(Beginning of Text shown)

Compartment syndrome and car wrecks: What you should know

| May 20, 2021 | Accident Injury |

You’ve likely heard that no two situations are alike. That’s particularly the case when it comes to the injuries individuals suffer in car accidents. While some individuals may walk away unscathed from a car crash, others may suffer blunt force trauma, spinal cord or crush injuries. 

Compartment syndrome is one of the more serious injuries that a motorist can suffer in a car accident. 

What is compartment syndrome?

Traumatic accidents may result in fractures, something that can cause a person’s muscles to begin bleeding. The increase in blood pressure along a portion of the muscle compartment may decrease blood supply elsewhere, causing potential nerve damage. 

Some of the earliest signs a person might be suffering from compartment syndrome are if they experience severe pain, reduced range of motion or numbness along a particular portion of their body. Patients with an acute case of compartment syndrome may also note muscle loss, kidney failure and infection. 

How do doctors treat compartment syndrome?

Doctors may initially recommend that a patient suffering from compartment syndrome ice and elevate their affected limbs.

(End of Text shown)

=== Tasks ===
**A.** Translate this sentence from the text on compartment syndrome into Spanish: "Compartment syndrome is one of the more serious injuries that a motorist can suffer in a car accident."
**B.** Reproduce the part of the text on compartment syndrome starting with "What is compartment" and going on through "failure and infection.", without changing anything.

(Beginning of Dataset content)

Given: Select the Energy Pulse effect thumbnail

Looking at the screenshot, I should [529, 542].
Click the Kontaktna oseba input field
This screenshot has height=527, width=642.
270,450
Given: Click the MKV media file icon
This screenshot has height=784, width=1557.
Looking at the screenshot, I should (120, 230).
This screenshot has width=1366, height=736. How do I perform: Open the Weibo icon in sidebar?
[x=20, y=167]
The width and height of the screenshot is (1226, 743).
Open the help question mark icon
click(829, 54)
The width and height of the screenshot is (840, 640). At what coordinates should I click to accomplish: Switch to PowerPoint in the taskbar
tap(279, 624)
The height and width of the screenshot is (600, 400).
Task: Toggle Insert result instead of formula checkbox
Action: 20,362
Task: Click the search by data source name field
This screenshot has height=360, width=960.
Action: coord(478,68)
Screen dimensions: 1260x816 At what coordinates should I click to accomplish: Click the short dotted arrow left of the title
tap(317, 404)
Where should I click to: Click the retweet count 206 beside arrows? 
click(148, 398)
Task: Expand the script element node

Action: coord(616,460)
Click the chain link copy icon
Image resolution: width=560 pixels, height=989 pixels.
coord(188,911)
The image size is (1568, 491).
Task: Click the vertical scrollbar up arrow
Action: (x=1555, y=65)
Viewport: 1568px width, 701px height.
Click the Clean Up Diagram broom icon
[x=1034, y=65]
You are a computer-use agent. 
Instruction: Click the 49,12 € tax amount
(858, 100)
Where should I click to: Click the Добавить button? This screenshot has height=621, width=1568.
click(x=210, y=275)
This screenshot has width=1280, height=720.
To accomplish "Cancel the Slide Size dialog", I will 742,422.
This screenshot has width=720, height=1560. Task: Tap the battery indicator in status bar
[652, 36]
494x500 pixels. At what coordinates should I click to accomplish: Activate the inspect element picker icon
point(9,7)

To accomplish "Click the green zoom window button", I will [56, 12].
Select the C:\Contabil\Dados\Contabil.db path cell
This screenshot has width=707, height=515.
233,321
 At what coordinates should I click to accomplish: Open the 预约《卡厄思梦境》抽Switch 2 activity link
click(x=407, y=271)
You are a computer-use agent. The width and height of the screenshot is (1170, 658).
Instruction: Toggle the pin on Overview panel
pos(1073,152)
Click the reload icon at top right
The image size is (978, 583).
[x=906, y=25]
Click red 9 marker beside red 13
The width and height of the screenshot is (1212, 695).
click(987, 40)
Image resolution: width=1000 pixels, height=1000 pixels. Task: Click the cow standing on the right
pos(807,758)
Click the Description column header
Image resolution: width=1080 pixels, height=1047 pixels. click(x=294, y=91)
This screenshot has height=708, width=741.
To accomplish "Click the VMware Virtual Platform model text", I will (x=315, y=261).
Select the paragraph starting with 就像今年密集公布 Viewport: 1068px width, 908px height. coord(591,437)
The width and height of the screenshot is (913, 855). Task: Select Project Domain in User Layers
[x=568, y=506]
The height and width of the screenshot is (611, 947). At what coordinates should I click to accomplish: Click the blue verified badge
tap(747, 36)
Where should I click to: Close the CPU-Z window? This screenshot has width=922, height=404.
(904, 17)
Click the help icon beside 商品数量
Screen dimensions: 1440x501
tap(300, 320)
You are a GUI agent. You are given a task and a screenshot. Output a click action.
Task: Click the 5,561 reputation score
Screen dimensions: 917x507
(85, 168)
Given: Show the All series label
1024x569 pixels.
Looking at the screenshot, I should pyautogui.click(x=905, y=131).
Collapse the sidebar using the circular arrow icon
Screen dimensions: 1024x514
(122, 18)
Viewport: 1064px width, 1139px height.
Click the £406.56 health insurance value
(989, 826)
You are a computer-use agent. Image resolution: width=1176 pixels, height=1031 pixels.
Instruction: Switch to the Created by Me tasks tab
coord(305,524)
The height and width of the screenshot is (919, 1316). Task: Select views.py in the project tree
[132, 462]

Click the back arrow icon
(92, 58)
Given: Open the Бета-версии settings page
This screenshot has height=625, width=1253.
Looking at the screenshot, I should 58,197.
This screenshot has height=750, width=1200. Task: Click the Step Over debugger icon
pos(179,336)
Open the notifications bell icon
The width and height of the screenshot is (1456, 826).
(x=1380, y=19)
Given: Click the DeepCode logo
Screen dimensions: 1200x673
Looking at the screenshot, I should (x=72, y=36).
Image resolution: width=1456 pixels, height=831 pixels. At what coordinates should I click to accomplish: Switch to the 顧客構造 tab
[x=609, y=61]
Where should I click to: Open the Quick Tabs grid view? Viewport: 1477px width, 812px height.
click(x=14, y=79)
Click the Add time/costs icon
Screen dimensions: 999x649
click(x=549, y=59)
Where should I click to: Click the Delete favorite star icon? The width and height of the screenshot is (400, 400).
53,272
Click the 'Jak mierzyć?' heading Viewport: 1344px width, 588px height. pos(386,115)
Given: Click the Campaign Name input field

(End of Dataset content)

=== Answer list ===
**A.** El síndrome compartimental es una de las lesiones más graves que un automovilista puede sufrir en un accidente de tráfico.

**B.**
What is compartment syndrome?

Traumatic accidents may result in fractures, something that can cause a person’s muscles to begin bleeding. The increase in blood pressure along a portion of the muscle compartment may decrease blood supply elsewhere, causing potential nerve damage. 

Some of the earliest signs a person might be suffering from compartment syndrome are if they experience severe pain, reduced range of motion or numbness along a particular portion of their body. Patients with an acute case of compartment syndrome may also note muscle loss, kidney failure and infection.